A report by Reuters on Thursday indicated that CBK purchased the dollars to curb volatility likely to arise as a result of the sudden growth.
According to reports, the shilling dropped by 3 per cent from Ksh150 on Wednesday to Ksh145.00/Ksh146.00, with strong bids that would have pushed the trading to Ksh139.
"The Central Bank showed up to buy, so I think they don't want too much volatility," a trader told the outlet.
"If they hadn't come in we would probably be looking at levels of maybe 130 because everybody knows offshore inflows are coming."
International media outlets, earlier Thursday morning, reported that Kenyan investors were actively selling their dollars speculating on a greenback shortage after the government moved to buy back the Ksh316 billion (USD2 billion).
Earlier, Treasury Principal Secretary Chris Kiptoo had warned individuals hoarding dollars that they risked making losses given the trajectory of the strengthening shilling.
"I want to encourage Kenyans that the risk of failure to settle for the Eurobond is gone. Sell your dollars and get back to business. Don't do any speculation anymore,” Kiptoo advised.

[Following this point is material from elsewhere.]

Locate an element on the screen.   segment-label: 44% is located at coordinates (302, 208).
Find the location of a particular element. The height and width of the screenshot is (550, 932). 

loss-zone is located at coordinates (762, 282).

"The issue has been addressed. There is now confidence and you can tell the shilling is beginning to improve. As of this morning, I was told it was trading at 151 units and yesterday it was at 157, and previously it was at 160 and that is very good news."
President William Ruto's economic adviser David Ndii agreed with the observation noting that individuals had tried to hoard dollars speculating that the state could have defaulted on its earlier Eurobond.
"Markets have opened. Eurobond default risk has evaporated. Speculative dollar positions unwinding. That popping sound you hear is Azimio bubble bursting," stated Ndii.
The recently floated Eurobond worth Ksh234 billion (USD1.5 billion) has attracted more than USD6 billion in offers, improving investors’ confidence in Kenya’s economic and debt management strategies.
Speculations were rife that the Eurobond is expected to help pay for the maturing one.